------ Input data

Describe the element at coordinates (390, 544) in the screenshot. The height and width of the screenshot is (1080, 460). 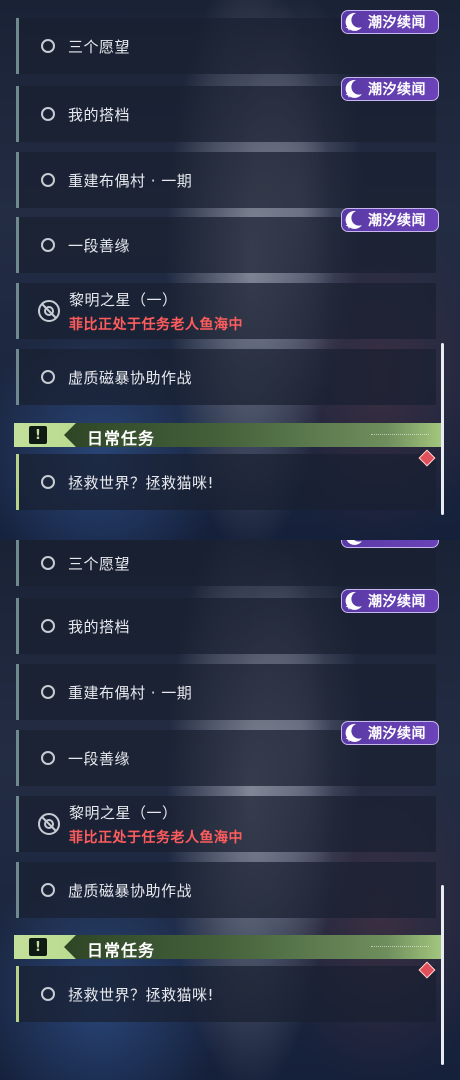
I see `tidal-news-badge` at that location.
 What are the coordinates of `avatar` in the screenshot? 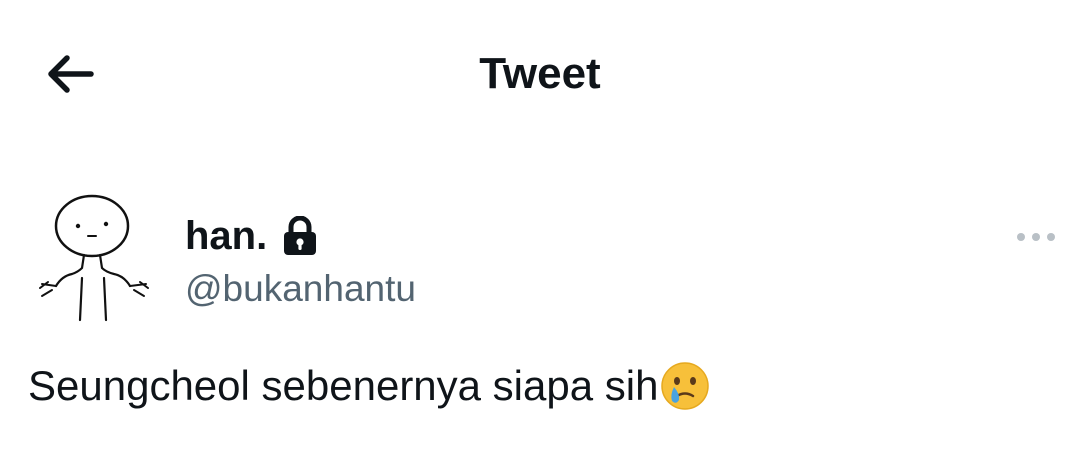 It's located at (95, 257).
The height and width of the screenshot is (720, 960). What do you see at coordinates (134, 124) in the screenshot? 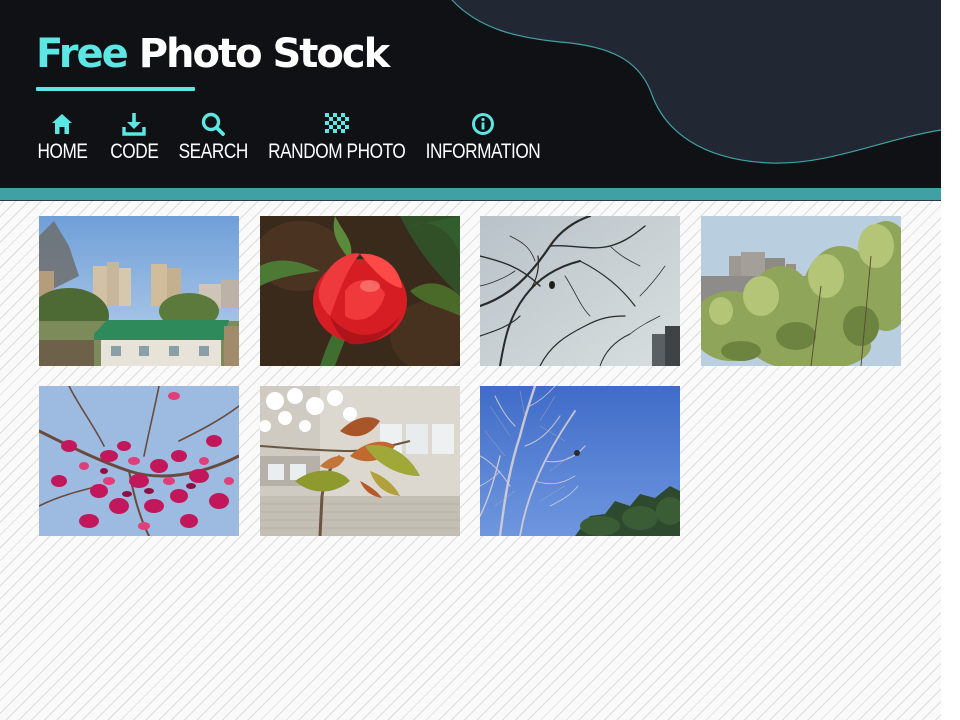
I see `download-icon` at bounding box center [134, 124].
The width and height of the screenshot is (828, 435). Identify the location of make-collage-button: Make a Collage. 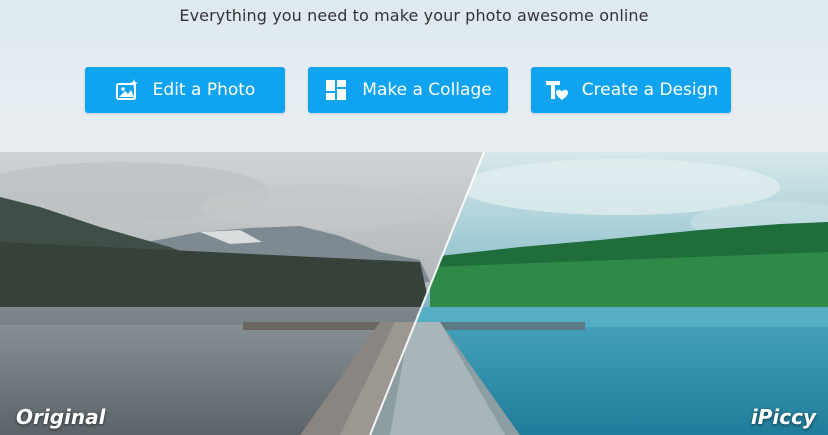
(408, 90).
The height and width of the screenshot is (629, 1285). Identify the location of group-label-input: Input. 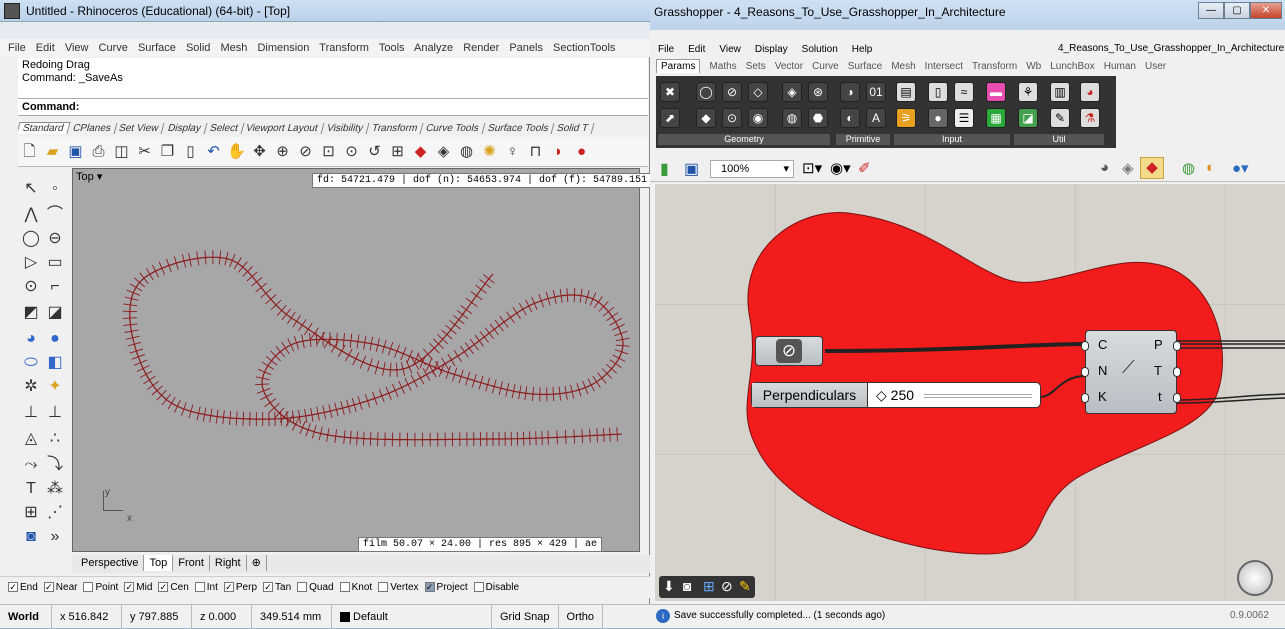
(952, 140).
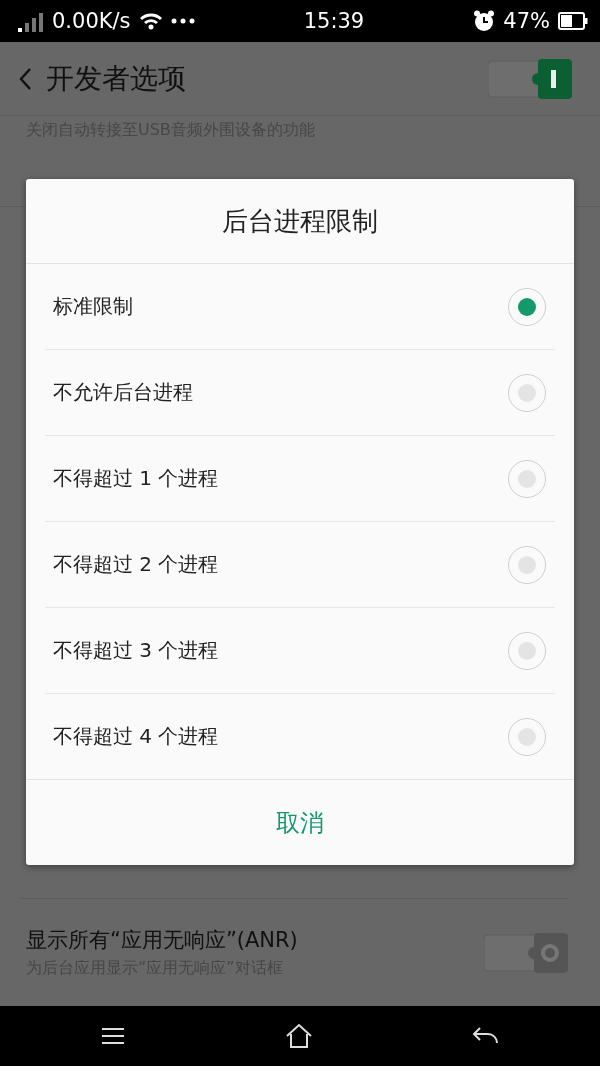  I want to click on option-label: 不得超过 2 个进程, so click(136, 564).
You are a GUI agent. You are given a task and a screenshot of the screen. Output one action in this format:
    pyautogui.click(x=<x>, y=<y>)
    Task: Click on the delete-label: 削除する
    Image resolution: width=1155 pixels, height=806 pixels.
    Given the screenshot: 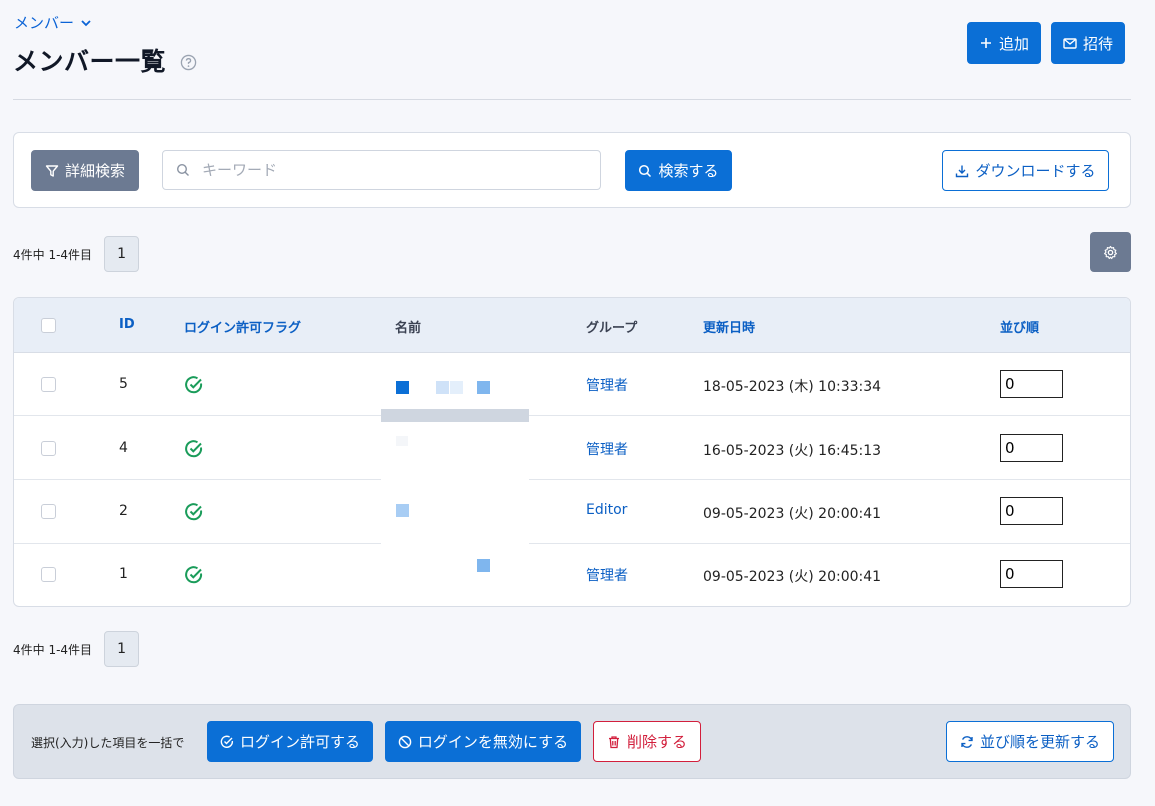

------------

[About this task]
Please edit everything from the entry containing "The height and width of the screenshot is (629, 1285)." down to the end of the entries, replacing "Identify" with "Find" and leaving all else unchanged. Omit the pictures from your answer.

[Answer to the exercise]
The height and width of the screenshot is (629, 1285). Find the location of group-label-input: Input. 
(952, 140).
  I want to click on option-label: 不得超过 2 个进程, so click(136, 564).
You are a GUI agent. You are given a task and a screenshot of the screen. Output one action in this format:
    pyautogui.click(x=<x>, y=<y>)
    Task: Click on the delete-label: 削除する
    Image resolution: width=1155 pixels, height=806 pixels.
    Given the screenshot: 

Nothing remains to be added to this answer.